======== THE INPUT ========

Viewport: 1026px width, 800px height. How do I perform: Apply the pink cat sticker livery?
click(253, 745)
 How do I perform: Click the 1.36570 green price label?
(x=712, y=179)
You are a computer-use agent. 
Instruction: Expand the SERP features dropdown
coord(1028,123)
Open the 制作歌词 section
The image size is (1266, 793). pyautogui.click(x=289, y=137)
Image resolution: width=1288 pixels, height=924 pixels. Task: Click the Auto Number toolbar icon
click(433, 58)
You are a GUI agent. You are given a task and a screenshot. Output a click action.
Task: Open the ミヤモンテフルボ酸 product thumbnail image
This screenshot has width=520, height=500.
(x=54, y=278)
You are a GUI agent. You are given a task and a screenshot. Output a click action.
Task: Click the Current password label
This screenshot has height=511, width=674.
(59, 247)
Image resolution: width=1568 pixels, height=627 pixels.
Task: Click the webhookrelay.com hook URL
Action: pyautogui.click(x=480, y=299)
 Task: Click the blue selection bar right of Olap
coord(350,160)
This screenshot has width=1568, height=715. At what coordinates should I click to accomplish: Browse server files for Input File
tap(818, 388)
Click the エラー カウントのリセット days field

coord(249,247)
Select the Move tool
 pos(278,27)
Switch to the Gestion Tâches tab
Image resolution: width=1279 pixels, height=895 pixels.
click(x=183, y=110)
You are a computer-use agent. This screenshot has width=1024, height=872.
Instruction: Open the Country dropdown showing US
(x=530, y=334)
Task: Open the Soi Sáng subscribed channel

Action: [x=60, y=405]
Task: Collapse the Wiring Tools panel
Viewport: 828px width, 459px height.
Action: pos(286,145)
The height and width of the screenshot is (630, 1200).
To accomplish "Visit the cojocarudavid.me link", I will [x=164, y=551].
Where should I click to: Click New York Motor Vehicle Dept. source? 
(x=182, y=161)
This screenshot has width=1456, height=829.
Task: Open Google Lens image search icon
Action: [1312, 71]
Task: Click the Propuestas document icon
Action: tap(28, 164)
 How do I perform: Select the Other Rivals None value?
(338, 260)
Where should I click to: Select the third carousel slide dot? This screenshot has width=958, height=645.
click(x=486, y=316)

========

**WORK REQUEST**
Output each line of the listing in which the string "agent" is found.

**FINISHED EXERCISE**
You are a computer-use agent. 
You are a GUI agent. You are given a task and a screenshot. Output a click action.
You are a GUI agent. You are given a task and a screenshot. Output a click action.
You are a computer-use agent. This screenshot has width=1024, height=872.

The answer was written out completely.